DragonFly commits List (threaded) for 2004-12
cvs commit: src/sys/kern vfs_journal.c src/sys/sys kern_syscall.h mountctl.h
dillon 2004/12/30 13:41:06 PST
DragonFly src repository
sys/sys kern_syscall.h mountctl.h
Journaling layer work. Lock down the journaling data format and most
of the record-building API.
The Journaling data format consists of two layers, A logical stream
abstraction layer and a recursive subrecord layer.
The memory FIFO and worker thread only deals with the logical stream
abstraction layer. subrecord data is broken down into logical stream
records which the worker thread then writes out to the journal. Space
for a logical stream record is 'reserved' and then filled in by the
journaling operation. Other threads can reserve their own space in the
memory FIFO, even if earlier reservations have not yet been committed.

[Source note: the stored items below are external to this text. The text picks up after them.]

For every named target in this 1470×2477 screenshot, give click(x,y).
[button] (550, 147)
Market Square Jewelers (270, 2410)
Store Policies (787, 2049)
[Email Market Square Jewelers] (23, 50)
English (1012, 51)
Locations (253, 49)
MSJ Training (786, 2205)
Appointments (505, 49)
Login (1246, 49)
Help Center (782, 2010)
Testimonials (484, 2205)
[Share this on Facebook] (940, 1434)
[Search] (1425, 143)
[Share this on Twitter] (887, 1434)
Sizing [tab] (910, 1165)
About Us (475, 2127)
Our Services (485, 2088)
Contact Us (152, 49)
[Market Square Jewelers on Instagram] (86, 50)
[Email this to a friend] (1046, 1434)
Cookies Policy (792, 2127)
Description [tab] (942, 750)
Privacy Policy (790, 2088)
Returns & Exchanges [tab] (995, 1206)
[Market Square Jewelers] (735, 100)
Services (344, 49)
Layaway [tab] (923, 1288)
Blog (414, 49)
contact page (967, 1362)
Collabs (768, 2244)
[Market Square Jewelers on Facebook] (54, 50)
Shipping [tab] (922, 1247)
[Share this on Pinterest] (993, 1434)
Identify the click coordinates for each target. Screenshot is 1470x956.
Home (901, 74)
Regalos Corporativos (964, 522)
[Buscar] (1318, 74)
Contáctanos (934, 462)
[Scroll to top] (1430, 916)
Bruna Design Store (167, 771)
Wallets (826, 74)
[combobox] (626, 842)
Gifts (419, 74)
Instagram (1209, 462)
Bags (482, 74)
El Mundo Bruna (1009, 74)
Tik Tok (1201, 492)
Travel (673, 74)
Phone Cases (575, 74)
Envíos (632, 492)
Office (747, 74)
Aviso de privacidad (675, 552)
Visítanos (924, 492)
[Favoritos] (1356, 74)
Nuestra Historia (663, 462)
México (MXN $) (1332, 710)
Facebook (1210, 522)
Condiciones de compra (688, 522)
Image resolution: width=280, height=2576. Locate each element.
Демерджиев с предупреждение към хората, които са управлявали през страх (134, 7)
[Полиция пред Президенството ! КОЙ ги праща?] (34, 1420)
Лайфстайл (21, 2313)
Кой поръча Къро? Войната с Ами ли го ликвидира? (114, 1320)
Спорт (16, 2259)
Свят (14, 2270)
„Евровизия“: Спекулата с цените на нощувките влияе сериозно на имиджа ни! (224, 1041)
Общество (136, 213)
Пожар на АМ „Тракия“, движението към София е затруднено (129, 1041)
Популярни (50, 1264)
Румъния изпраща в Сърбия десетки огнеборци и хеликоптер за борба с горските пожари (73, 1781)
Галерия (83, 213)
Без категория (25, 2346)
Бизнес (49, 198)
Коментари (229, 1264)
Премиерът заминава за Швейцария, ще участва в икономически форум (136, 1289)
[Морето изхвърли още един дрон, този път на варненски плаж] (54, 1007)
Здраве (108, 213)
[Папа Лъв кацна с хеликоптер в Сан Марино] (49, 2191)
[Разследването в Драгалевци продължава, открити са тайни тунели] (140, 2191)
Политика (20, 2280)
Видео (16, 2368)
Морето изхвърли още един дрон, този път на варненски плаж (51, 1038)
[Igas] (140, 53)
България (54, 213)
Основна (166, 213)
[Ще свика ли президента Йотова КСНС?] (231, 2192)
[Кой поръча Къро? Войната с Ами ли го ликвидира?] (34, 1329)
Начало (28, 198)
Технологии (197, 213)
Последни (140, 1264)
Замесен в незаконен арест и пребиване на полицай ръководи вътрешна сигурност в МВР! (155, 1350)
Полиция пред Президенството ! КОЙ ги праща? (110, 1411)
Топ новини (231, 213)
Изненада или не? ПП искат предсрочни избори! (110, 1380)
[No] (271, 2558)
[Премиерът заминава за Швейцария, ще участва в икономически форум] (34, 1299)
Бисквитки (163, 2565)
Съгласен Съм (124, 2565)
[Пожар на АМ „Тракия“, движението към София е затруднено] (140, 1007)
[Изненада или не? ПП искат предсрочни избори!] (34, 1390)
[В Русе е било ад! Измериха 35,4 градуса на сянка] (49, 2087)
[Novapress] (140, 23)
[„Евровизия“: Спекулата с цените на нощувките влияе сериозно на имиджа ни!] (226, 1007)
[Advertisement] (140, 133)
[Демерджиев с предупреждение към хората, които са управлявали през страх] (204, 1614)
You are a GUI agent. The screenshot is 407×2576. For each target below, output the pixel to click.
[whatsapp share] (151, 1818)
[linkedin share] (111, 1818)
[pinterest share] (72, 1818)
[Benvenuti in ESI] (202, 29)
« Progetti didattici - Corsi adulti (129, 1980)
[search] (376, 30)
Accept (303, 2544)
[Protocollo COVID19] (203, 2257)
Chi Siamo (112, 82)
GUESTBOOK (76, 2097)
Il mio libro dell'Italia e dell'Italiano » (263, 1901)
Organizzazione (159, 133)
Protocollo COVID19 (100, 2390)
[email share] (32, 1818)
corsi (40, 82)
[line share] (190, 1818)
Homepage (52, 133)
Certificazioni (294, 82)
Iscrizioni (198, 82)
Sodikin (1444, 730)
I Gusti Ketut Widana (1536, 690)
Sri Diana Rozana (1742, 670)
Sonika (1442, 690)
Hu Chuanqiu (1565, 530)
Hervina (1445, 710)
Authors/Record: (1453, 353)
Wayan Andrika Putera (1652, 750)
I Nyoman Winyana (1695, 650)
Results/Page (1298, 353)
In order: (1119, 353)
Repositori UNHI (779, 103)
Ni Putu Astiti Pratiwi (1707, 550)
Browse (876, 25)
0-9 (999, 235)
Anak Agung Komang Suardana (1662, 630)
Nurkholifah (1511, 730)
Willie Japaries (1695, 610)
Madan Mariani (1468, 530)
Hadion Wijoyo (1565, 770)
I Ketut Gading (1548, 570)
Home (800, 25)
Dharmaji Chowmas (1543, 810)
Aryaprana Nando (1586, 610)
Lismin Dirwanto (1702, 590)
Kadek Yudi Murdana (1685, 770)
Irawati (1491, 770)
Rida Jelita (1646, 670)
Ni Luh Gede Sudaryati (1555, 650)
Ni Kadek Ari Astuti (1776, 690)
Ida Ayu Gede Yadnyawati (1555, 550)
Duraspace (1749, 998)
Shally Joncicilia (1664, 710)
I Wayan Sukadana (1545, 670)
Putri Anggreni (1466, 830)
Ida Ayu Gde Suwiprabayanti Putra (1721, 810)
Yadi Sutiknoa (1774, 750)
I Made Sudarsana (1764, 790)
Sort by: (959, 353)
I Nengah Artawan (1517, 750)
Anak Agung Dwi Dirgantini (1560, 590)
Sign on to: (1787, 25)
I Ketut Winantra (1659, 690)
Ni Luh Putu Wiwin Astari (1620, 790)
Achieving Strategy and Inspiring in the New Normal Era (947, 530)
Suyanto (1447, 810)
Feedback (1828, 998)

The worker thread will only write out completed records and it currently
does so in sequential order, so the worker thread itself may stall
temporarily if the next reservation in the FIFO has not yet been completed.
(this will probably have to be changed in the future but for now its the
easiest solution, allowing for some parallelism without creating too big
Each logical stream is a (typically) short-lived entity, usually
encompassing a single VFS operation, but may be made up of multiple
stream records. The stream records contain a stream id and bits specifying
whether the record is beginning a new logical stream, in the middle
somewhere, or ending a logical stream. Small transactions may be able
to fit in a single record in which case multiple bits may be set.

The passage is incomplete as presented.